[TASK PROMPT]
Type every record exactly as it appears.

-- -- --

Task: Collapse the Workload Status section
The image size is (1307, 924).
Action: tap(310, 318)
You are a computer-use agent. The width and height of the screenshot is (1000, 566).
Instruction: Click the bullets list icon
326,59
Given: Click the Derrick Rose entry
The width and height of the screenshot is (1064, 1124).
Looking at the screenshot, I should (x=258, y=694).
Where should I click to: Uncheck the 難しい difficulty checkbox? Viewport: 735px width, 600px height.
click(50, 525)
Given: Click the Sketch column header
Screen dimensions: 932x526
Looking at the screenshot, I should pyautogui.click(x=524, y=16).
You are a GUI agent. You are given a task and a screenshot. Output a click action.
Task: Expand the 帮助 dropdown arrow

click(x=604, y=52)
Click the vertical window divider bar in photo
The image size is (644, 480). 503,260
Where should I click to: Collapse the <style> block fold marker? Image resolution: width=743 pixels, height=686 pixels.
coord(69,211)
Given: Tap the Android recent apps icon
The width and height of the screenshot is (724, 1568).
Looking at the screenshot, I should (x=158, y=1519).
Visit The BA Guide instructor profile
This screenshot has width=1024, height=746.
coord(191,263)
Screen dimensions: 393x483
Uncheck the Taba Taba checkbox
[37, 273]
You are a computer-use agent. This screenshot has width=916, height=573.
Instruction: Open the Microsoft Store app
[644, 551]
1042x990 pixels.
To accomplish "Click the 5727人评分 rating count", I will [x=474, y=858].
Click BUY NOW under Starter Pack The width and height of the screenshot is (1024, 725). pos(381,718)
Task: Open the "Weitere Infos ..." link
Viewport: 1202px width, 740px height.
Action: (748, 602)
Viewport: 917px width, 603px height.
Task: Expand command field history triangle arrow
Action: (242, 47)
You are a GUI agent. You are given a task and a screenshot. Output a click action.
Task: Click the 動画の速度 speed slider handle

-- -- --

[SOLUTION TO THIS EXERCISE]
Task: Collapse the Workload Status section
The image size is (1307, 924).
Action: tap(310, 318)
You are a computer-use agent. The width and height of the screenshot is (1000, 566).
Instruction: Click the bullets list icon
326,59
Given: Click the Derrick Rose entry
The width and height of the screenshot is (1064, 1124).
Looking at the screenshot, I should (x=258, y=694).
Where should I click to: Uncheck the 難しい difficulty checkbox? Viewport: 735px width, 600px height.
click(50, 525)
Given: Click the Sketch column header
Screen dimensions: 932x526
Looking at the screenshot, I should pyautogui.click(x=524, y=16).
You are a GUI agent. You are given a task and a screenshot. Output a click action.
Task: Expand the 帮助 dropdown arrow

click(x=604, y=52)
Click the vertical window divider bar in photo
The image size is (644, 480). 503,260
Where should I click to: Collapse the <style> block fold marker? Image resolution: width=743 pixels, height=686 pixels.
coord(69,211)
Given: Tap the Android recent apps icon
The width and height of the screenshot is (724, 1568).
Looking at the screenshot, I should (x=158, y=1519).
Visit The BA Guide instructor profile
This screenshot has width=1024, height=746.
coord(191,263)
Screen dimensions: 393x483
Uncheck the Taba Taba checkbox
[37, 273]
You are a computer-use agent. This screenshot has width=916, height=573.
Instruction: Open the Microsoft Store app
[644, 551]
1042x990 pixels.
To accomplish "Click the 5727人评分 rating count", I will [x=474, y=858].
Click BUY NOW under Starter Pack The width and height of the screenshot is (1024, 725). pos(381,718)
Task: Open the "Weitere Infos ..." link
Viewport: 1202px width, 740px height.
Action: (748, 602)
Viewport: 917px width, 603px height.
Task: Expand command field history triangle arrow
Action: (242, 47)
You are a GUI agent. You are given a task and a screenshot. Output a click action.
Task: Click the 動画の速度 speed slider handle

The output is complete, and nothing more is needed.